Избранное
Шрифт:
— Что у тебя с глазами?
— Ничего. Меня не клюнуло.
— Чего же ты их руками закрываешь?
— Чтоб не видеть.
— Чего не видеть?
— Крови и мучений раненых. Хватит с меня — не могу больше смотреть на страдания. И не стану. Назло! Не стану! Зачем смотреть, им же от
— Ну и трусиха ты, — сказал Вучин. — Только на язык смелая… Можешь открыть глаза — нет ни убитых, ни раненых. Никого даже не задело.
Джина в страхе открыла глаза.
— Как же так? Ведь стреляли в самую гущу? — удивилась она.
— В другой раз не надейся, что я тебя понесу.
— А когда это я надеялась или просила тебя?
— Видишь — и сам еле ноги волочу.
— Перестань, надоело, — не выдержала Джина, — а то начну всем рассказывать, как ты целый день нес меня на спине через горы и долины. Хочешь? Наши рты разинут от удивления, решат, что ты сам на себя стал не похож. Еще подумают, что ты влюбился.
— В тебя, что ли?
— А почему бы и нет? Всякие чудеса бывают.
— А ты знаешь, на кого похожа?
— Не хвались, и у тебя давным-давно украли зеркало.
— Других забот у тебя нет, кроме как о моем зеркале?
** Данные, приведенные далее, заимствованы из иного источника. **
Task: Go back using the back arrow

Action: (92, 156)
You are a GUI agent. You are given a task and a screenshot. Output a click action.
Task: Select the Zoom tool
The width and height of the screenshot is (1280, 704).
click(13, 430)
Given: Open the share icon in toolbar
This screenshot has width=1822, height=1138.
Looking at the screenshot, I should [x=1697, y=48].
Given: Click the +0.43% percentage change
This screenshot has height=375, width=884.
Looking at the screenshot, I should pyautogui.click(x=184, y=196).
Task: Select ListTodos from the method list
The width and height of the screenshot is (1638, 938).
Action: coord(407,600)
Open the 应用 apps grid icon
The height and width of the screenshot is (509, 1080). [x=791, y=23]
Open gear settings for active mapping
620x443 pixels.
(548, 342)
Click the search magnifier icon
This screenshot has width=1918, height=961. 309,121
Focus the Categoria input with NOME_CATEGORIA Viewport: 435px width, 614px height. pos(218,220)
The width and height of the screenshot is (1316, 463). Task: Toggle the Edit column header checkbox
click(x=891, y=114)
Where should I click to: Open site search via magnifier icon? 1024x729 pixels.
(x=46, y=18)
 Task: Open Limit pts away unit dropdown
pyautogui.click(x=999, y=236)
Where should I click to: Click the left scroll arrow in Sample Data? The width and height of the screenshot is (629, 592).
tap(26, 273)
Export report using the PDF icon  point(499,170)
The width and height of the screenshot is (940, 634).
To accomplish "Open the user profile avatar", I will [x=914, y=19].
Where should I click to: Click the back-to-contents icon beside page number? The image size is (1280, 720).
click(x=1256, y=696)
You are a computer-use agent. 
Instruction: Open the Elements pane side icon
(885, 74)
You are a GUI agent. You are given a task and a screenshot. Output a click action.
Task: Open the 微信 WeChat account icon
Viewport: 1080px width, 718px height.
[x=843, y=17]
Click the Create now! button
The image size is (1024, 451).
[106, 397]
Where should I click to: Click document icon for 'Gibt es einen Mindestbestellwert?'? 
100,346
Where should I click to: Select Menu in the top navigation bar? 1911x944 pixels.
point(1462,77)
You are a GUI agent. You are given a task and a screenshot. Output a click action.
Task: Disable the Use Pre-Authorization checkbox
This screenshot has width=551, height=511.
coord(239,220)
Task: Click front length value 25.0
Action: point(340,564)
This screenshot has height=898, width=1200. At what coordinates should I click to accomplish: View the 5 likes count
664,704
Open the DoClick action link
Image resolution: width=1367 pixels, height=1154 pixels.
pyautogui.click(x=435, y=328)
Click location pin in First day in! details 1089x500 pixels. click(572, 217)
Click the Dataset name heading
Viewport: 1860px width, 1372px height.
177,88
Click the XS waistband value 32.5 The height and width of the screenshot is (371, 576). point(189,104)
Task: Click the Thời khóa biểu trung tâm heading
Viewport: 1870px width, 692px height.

— Если тебе его вскорости не вернут, ты еще вообразишь себя красавцем.
— Тиф подкоротил тебе волосы, а лучше бы — язык.
— Зато ты такой обросший, что скотина шарахалась бы при виде тебя, да вот только нет ее.
Вучин хотел ответить, поднял голову к небу, словно там отыскивая обидные слова, но вдруг схватил Джину за руку и потащил вниз, к зарослям низкорослого можжевельника, отделявшего их от леса. В разрыве облаков, прямо над ними, что-то ахнуло, завыло, выбросило груз и со стоном стало набирать высоту. В следующее мгновение их опоясало пунктирными бороздками и движущимися решетками, прутья которых плавились и трескались на глазах. Джина перескочила через борозду, прорвалась сквозь густые прутья решеток раз и два, потом сбилась со счета, сделала еще шага три и почувствовала, что больше не может, устала. Хватит. Она уже приготовилась упасть лицом вниз, но что-то задержало ее ровно на полпути, не дало упасть совсем. Что это, кто меня тащит? Волочит, как борону по засеянному полю, и под ногами разбиваются твердые комья земли. Джина поняла, что это Вучин ее тащит, и закричала:
— Пусти, оставь меня, слышишь? Не могу я, не могу больше!
— Не можешь идти, так хотя бы молчи.
— Иди сам, не нужна мне твоя помощь.
— Тебя не спрашивают, только молчи, пожалуйста!
И тут она поняла: «Это он ради меня старается, хочет, чтоб мне лучше было. Не перевелись на свете люди, которые мучаются ради других!.. Немного их, но есть — вот у меня есть. И больше не оставит. И никогда не попрекнет».
Лодыжки разбиты, платье разодралось, чулок нет, только прозрачная, в ссадинах, кожа; иногда хочется выть от боли. Но Джина не кричит, значит, научилась терпеть. Научиться нетрудно: надо только закусить нижнюю губу, думать о другом и шептать про себя: «Все чепуха! Боль и ссадины — мелочь! Только одно важно на свете — знать, что человек может рисковать жизнью ради другого. Не бросит, не оставит, а, стиснув зубы, потащит вперед, потому и темный лес за перевалом двинулся нам навстречу».